El 59,8% consideran que es el principal problema en el segundo trimestre

El barril de Brent se mantiene por encima de los 71 dólares, el máximo en tres años

Trabajador en un yacimiento de petróleo en Azerbaiyán.
Trabajador en un yacimiento de petróleo en Azerbaiyán.

El barril de Brent, de referencia en Europa, superó la pasada semana la cota de los 72 dólares, situándose en máximos desde hace tres años. Un problema especialmente llamativo en aquellos países como España, que no producen petróleo y cuya actividad depende de las importaciones. Los cálculos del Ministerio de Economía fijan que por cada euro que se encarezca el barril de crudo el coste en aumento de importaciones es de 500 millones de euros.

Una preocupación que ya se ha hecho patente entre las empresas exportadoras. La encuesta de coyuntura trimestral que realiza el Ministerio de Economía refleja que el precio de las materias primas, y especialmente del petróleo, sigue siendo el factor que tiene una influencia más negativa en la actividad exportadora. El 57,2% de las 1.909 firmas encuestadas apunta a las materias primas como el principal obstáculo y el 43% se refiere específicamente al precio del petróleo.

Pese a ello, las perspectivas de las empresas para el segundo trimestre y para el conjunto del año son muy positivas. España ya cerró el pasado ejercicio con un máximo histórico de exportaciones (277.216 millones de euros) y las ventas al exterior en enero continuaron creciendo a un ritmo anual del 6,5%. Las previsiones para el segundo trimestre siguen ese patrón. El 37,7% de las encuestadas prevé que crecerá su cartera de pedidos, el 53,6% augura que se mantendrá estable y solo el 7,8% avanza posibles caídas. Si el plazo se amplía a los doce próximos meses (marzo de 2018 a marzo de 2019), el 42,9% estima que sus exportaciones crecerán y solo el 5,7% que bajarán.

Esta encuesta, realizada entre el 18 y el 29 de febrero, no hace ninguna mención respecto a la guerra comercial desatada por EE UU contra un gran número de naciones con la imposición de aranceles, ya que se realizó con anterioridad a su inicio. Pero sí presenta un repliegue de las compañías hacia la Unión Europea, donde el impacto negativo de una posible guerra de divisas o de aranceles se diluye. Buena prueba de ello es la futura concentración geográfica de las exportaciones españolas en países europeas. El 46,8% de las empresas encuestadas augura que su primer destino de exportación será Francia, seguido por Alemania (41,7%), Italia (23,9%), Portugal (22,5%) y Reino Unido (21,7%). EE UU es el primer destino fuera de la UE, con un 20,5% de las respuestas.

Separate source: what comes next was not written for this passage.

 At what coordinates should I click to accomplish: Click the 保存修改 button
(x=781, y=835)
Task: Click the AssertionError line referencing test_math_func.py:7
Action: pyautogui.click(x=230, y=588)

Coface: la guerra comercial afectará a los resultados empresariales en EE UU

La guerra de aranceles iniciada por EE UU y contestada por China está afectando a la confianza empresarial. Esa es la principal conclusión de un informe elaborado por la aseguradora de crédito francesa Coface, en el que señala que la fiebre proteccionista desde la elección de Donald Trump explica el deterioro de esa confianza. “Está previsto que continúe anunciando medidas proteccionistas antes de las elecciones de noviembre de 2018, lo que podría afectar a los resultados empresariales”, remarca el estudio. Coface prevé que la imposición cruzada de aranceles no tendrá un impacto significativo sobre la economía real o la fluidez del comercio mundial en el corto plazo, aunque augura que si podría tenerlo a largo en sectores como las tecnologías de la información.